I have become a fan of the cheesesteak. I did not grow up in the Philadelphia area, but once discovered, they are really good eats. Here in Maryland, there was a place nearby that had authentic cheesesteaks, going so far as bringing in Amoroso rolls from Philadelphia. My sister-in-law lives in Wilmington, Delaware and that is close enough to Philly to be able to find really good cheesesteaks from a variety of places. On several visits to Philadelphia, I have been fortunate enough to have the real things from Pat's, Geno's, and, until it closed in Reading Terminal Market, Rick's. Anna van Schurman very kindly informed me that Rick's can still be had in the greater Philadelphia area. They've opened a new outpost, eight months after leaving the Market.

Like last week's post about gyros, there is absolutely no reason to make your own cheesesteaks. But if you must here's a recipe (following the Pat's formula).
  1. Start with good beef. Pat’s uses sliced rib-eye. Jim’s uses USDA choice top round western steer beef.
  2. Shave the beef very thin so it cooks quickly and remains tender.
  3. Use a fresh high quality Italian roll - Amoroso’s is a favorite.
  4. Decide if you want your steak with or without fried onions.
  5. Decide if you want a steak or a cheesesteak. If you elect a cheesesteak you need to decide on American cheese, provolone or the Philly favorite "cheez whiz."
  6. Any add-ons? Mushrooms, peppers, pizza sauce, tomatoes? You decide. It’s your sandwich.
  7. Start to cook. Sauté the onions, peppers and mushrooms until soft.
  8. Fry your steak until brown but not crispy or burned. You can mix in the fried vegetables now or add them at the end.
  9. If you elect American cheese or provolone place the cheese on the meat until slightly melted. If you choose Cheez Whiz just smear it on the roll.
  10. Place the roll over the meat/cheese/vegetables and scoop it into the sandwich.
  11. Garnish your sandwich with pizza sauce, hot or sweet peppers or pickles as you choose.
  12. Enjoy your Philadelphia cheesesteak.
Tips:
  1. Using the best beef available is the key.
  2. Don't overcook the ingredients.
  3. If you don't cook, go to Pat's, Geno's or Jim's. Which one is best? It's a regular Philadelphia debate.

4 comments:

Philly Girl said...

Pat's, Genos, and Ricks were all passed over as best steaks in town in a 2002 graduation project that took 4 high school seniors, mentored by Phila Inquirer food critic Craig LaBan, all over the city, and into the surround 'burbs testing steaks. They determined the best steaks were found at John's Roast Pork (Snyder Avenue near Columbus Blvd, weekdays only to 2:30 pm). Best of the "big name" eateries was Tony Luke's on Oregon Avenue in the shadow of I-95 (easy ride for Brave Astronaut's sister-in-law.)

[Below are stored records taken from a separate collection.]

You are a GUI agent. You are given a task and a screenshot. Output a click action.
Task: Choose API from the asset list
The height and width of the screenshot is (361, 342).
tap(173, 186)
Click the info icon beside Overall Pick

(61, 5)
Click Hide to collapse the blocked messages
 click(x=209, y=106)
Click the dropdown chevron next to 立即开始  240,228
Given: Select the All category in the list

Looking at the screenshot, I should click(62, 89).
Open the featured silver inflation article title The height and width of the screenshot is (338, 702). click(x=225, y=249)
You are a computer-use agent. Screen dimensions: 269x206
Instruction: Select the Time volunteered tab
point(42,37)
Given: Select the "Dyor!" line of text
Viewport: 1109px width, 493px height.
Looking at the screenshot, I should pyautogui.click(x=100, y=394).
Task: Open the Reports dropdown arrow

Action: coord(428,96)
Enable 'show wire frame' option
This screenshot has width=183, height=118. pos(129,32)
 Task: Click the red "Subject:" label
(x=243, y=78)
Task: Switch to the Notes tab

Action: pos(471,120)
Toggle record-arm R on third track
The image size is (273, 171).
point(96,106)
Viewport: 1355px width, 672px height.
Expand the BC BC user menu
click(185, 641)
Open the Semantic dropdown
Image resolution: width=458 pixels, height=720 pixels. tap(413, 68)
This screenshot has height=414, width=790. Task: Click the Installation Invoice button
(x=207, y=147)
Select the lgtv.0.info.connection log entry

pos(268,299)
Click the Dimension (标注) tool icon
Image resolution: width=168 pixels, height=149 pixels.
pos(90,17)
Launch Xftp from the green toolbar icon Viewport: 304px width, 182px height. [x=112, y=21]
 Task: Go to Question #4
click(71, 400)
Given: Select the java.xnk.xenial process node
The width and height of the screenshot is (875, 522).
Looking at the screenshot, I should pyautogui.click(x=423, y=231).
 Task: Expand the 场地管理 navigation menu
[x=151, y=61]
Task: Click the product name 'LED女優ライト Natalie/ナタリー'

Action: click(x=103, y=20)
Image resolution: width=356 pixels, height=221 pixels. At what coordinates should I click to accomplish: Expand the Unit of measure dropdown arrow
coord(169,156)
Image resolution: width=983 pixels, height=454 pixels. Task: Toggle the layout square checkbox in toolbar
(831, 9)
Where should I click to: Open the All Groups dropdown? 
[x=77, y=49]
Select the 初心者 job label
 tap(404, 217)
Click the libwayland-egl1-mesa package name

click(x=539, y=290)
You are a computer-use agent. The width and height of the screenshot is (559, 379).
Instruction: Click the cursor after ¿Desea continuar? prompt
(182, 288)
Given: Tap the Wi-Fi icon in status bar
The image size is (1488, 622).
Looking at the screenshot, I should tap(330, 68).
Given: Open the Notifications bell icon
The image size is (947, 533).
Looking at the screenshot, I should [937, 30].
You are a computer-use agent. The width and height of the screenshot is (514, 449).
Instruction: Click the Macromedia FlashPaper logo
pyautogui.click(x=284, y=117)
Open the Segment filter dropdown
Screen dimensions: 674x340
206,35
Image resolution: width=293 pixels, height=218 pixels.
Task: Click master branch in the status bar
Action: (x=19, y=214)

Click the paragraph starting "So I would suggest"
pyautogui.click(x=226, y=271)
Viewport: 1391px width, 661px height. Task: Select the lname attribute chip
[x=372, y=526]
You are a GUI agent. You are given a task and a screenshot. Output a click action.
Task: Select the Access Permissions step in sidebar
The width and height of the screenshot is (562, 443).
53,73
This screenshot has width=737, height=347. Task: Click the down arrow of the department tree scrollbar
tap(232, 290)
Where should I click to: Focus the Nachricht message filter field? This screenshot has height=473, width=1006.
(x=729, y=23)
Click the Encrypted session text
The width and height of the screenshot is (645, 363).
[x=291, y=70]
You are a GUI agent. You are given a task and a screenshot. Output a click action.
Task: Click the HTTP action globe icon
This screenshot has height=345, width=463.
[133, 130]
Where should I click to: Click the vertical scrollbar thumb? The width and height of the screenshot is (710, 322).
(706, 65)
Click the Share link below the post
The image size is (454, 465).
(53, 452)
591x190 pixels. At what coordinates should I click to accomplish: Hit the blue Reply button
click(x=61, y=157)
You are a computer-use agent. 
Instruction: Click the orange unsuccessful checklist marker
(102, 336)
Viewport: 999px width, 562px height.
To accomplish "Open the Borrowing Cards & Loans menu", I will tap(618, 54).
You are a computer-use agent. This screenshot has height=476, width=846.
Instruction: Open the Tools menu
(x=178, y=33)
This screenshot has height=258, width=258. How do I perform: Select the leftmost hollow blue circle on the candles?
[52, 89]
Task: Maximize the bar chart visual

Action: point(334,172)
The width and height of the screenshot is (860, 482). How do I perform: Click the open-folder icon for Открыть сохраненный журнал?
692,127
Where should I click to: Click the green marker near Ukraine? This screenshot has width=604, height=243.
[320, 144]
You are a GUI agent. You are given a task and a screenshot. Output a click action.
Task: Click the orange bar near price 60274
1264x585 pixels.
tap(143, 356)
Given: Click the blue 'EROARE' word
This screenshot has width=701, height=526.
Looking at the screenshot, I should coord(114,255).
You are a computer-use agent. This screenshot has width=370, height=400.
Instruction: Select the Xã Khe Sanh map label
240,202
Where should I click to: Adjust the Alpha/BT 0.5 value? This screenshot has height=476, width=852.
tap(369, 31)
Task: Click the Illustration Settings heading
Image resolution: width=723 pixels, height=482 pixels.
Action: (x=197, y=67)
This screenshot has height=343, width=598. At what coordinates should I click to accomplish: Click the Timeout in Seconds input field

As for Amoroso (overgrown hotdog roll), Philly Girl prefers crusty bread for her steaks and hoagies. Harder to find in Phila and surrounding area, but prevalent "down the Shore."

Brave Astronaut said...

Philly - Fair enough. Then again, I grew up on Steak-Ums. I have been successfully converted.

Danielle said...

Food Critics?? Aren't they just people with tastebuds like everybody else?! Who says their opinion of food is superior to anyone else's? They may even be biased in their critiques, especially when it comes to friends and/or business relationships. I have noticed this with the above mentioned food critic in particular. I say...be your own food critic! Taste food for yourself...and if YOU like it...EAT IT!

Brave Astronaut said...

Danielle - A fine philosophy to live by.